Saved data entries
※ ※ ※

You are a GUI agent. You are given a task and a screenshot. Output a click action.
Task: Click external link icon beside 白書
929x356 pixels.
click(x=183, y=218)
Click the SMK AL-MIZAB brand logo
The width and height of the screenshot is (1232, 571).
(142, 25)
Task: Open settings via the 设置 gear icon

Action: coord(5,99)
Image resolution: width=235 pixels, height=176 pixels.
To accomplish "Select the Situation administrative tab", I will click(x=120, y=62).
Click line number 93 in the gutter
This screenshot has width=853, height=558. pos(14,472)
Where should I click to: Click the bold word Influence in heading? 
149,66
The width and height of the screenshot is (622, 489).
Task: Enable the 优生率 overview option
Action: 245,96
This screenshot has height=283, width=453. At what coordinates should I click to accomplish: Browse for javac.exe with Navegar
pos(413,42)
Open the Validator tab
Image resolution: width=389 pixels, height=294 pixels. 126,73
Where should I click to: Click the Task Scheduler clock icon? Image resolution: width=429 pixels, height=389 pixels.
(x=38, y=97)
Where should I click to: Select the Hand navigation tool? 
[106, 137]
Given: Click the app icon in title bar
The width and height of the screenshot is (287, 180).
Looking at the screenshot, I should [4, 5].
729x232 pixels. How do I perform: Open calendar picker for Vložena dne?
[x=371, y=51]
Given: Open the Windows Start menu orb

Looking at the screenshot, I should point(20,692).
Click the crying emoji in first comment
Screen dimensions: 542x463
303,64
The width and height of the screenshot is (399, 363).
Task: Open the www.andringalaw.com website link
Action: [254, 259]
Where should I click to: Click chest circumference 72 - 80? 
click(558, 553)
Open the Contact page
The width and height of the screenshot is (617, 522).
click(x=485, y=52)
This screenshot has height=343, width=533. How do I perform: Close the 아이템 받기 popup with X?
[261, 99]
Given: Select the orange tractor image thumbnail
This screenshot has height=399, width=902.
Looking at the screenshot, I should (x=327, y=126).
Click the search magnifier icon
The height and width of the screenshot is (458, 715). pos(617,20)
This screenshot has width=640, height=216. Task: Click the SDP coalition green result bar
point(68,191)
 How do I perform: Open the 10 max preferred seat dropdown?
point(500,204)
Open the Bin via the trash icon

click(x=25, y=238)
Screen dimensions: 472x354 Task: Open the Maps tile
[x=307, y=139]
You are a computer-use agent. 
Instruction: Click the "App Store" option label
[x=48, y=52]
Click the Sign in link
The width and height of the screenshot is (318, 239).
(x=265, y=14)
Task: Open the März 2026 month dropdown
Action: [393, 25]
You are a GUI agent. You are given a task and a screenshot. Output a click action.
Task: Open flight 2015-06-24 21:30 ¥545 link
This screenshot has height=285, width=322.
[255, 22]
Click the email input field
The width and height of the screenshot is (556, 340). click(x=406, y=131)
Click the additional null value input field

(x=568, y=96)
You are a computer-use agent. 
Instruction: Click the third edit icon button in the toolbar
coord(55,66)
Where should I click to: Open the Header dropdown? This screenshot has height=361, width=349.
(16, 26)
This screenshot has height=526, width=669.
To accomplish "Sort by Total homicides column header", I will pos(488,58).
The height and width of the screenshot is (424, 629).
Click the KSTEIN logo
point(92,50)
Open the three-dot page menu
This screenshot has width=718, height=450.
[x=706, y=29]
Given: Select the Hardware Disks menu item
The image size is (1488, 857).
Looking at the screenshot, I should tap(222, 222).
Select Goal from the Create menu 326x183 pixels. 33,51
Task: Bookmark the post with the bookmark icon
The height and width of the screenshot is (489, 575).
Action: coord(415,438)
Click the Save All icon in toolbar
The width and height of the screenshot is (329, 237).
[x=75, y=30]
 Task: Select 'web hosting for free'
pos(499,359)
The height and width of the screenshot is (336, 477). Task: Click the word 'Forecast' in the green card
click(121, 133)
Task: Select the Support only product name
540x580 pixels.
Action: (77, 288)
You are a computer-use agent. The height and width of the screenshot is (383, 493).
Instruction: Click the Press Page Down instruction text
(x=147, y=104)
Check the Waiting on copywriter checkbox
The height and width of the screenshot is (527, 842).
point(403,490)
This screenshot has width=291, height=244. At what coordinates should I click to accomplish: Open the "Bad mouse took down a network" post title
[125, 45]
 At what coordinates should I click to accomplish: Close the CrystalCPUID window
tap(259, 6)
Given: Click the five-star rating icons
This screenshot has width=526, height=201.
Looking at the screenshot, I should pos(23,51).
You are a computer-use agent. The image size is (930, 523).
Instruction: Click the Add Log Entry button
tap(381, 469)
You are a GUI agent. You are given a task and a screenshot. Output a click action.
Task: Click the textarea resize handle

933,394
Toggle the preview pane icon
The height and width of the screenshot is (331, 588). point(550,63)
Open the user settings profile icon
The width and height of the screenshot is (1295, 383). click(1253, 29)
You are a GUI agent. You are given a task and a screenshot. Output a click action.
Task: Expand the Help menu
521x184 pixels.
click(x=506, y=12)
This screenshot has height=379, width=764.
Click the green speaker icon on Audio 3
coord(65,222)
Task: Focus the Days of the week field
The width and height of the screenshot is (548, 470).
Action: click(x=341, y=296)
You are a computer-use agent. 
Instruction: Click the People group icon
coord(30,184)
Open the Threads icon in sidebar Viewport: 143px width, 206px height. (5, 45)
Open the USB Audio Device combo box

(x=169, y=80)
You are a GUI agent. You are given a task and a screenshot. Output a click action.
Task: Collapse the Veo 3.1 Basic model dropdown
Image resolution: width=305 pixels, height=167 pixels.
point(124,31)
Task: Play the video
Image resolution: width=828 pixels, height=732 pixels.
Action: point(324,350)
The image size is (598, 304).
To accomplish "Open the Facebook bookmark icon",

※ ※ ※

Brief → All of the records must be repeated exactly.

Written solution →
You are a GUI agent. You are given a task and a screenshot. Output a click action.
Task: Click external link icon beside 白書
929x356 pixels.
click(x=183, y=218)
Click the SMK AL-MIZAB brand logo
The width and height of the screenshot is (1232, 571).
(142, 25)
Task: Open settings via the 设置 gear icon

Action: coord(5,99)
Image resolution: width=235 pixels, height=176 pixels.
To accomplish "Select the Situation administrative tab", I will click(x=120, y=62).
Click line number 93 in the gutter
This screenshot has width=853, height=558. pos(14,472)
Where should I click to: Click the bold word Influence in heading? 
149,66
The width and height of the screenshot is (622, 489).
Task: Enable the 优生率 overview option
Action: 245,96
This screenshot has height=283, width=453. At what coordinates should I click to accomplish: Browse for javac.exe with Navegar
pos(413,42)
Open the Validator tab
Image resolution: width=389 pixels, height=294 pixels. 126,73
Where should I click to: Click the Task Scheduler clock icon? Image resolution: width=429 pixels, height=389 pixels.
(x=38, y=97)
Where should I click to: Select the Hand navigation tool? 
[106, 137]
Given: Click the app icon in title bar
The width and height of the screenshot is (287, 180).
Looking at the screenshot, I should [4, 5].
729x232 pixels. How do I perform: Open calendar picker for Vložena dne?
[x=371, y=51]
Given: Open the Windows Start menu orb

Looking at the screenshot, I should point(20,692).
Click the crying emoji in first comment
Screen dimensions: 542x463
303,64
The width and height of the screenshot is (399, 363).
Task: Open the www.andringalaw.com website link
Action: [254, 259]
Where should I click to: Click chest circumference 72 - 80? 
click(558, 553)
Open the Contact page
The width and height of the screenshot is (617, 522).
click(x=485, y=52)
This screenshot has height=343, width=533. How do I perform: Close the 아이템 받기 popup with X?
[261, 99]
Given: Select the orange tractor image thumbnail
This screenshot has height=399, width=902.
Looking at the screenshot, I should (x=327, y=126).
Click the search magnifier icon
The height and width of the screenshot is (458, 715). pos(617,20)
This screenshot has width=640, height=216. Task: Click the SDP coalition green result bar
point(68,191)
 How do I perform: Open the 10 max preferred seat dropdown?
point(500,204)
Open the Bin via the trash icon

click(x=25, y=238)
Screen dimensions: 472x354 Task: Open the Maps tile
[x=307, y=139]
You are a computer-use agent. 
Instruction: Click the "App Store" option label
[x=48, y=52]
Click the Sign in link
The width and height of the screenshot is (318, 239).
(x=265, y=14)
Task: Open the März 2026 month dropdown
Action: [393, 25]
You are a GUI agent. You are given a task and a screenshot. Output a click action.
Task: Open flight 2015-06-24 21:30 ¥545 link
This screenshot has height=285, width=322.
[255, 22]
Click the email input field
The width and height of the screenshot is (556, 340). click(x=406, y=131)
Click the additional null value input field

(x=568, y=96)
You are a computer-use agent. 
Instruction: Click the third edit icon button in the toolbar
coord(55,66)
Where should I click to: Open the Header dropdown? This screenshot has height=361, width=349.
(16, 26)
This screenshot has height=526, width=669.
To accomplish "Sort by Total homicides column header", I will pos(488,58).
The height and width of the screenshot is (424, 629).
Click the KSTEIN logo
point(92,50)
Open the three-dot page menu
This screenshot has width=718, height=450.
[x=706, y=29]
Given: Select the Hardware Disks menu item
The image size is (1488, 857).
Looking at the screenshot, I should tap(222, 222).
Select Goal from the Create menu 326x183 pixels. 33,51
Task: Bookmark the post with the bookmark icon
The height and width of the screenshot is (489, 575).
Action: coord(415,438)
Click the Save All icon in toolbar
The width and height of the screenshot is (329, 237).
[x=75, y=30]
 Task: Select 'web hosting for free'
pos(499,359)
The height and width of the screenshot is (336, 477). Task: Click the word 'Forecast' in the green card
click(121, 133)
Task: Select the Support only product name
540x580 pixels.
Action: (77, 288)
You are a computer-use agent. The height and width of the screenshot is (383, 493).
Instruction: Click the Press Page Down instruction text
(x=147, y=104)
Check the Waiting on copywriter checkbox
The height and width of the screenshot is (527, 842).
point(403,490)
This screenshot has width=291, height=244. At what coordinates should I click to accomplish: Open the "Bad mouse took down a network" post title
[125, 45]
 At what coordinates should I click to accomplish: Close the CrystalCPUID window
tap(259, 6)
Given: Click the five-star rating icons
This screenshot has width=526, height=201.
Looking at the screenshot, I should pos(23,51).
You are a computer-use agent. The image size is (930, 523).
Instruction: Click the Add Log Entry button
tap(381, 469)
You are a GUI agent. You are given a task and a screenshot. Output a click action.
Task: Click the textarea resize handle

933,394
Toggle the preview pane icon
The height and width of the screenshot is (331, 588). point(550,63)
Open the user settings profile icon
The width and height of the screenshot is (1295, 383). click(1253, 29)
You are a GUI agent. You are given a task and a screenshot. Output a click action.
Task: Expand the Help menu
521x184 pixels.
click(x=506, y=12)
This screenshot has height=379, width=764.
Click the green speaker icon on Audio 3
coord(65,222)
Task: Focus the Days of the week field
The width and height of the screenshot is (548, 470).
Action: click(x=341, y=296)
You are a computer-use agent. 
Instruction: Click the People group icon
coord(30,184)
Open the Threads icon in sidebar Viewport: 143px width, 206px height. (5, 45)
Open the USB Audio Device combo box

(x=169, y=80)
You are a GUI agent. You are given a task and a screenshot. Output a click action.
Task: Collapse the Veo 3.1 Basic model dropdown
Image resolution: width=305 pixels, height=167 pixels.
point(124,31)
Task: Play the video
Image resolution: width=828 pixels, height=732 pixels.
Action: point(324,350)
The image size is (598, 304).
To accomplish "Open the Facebook bookmark icon",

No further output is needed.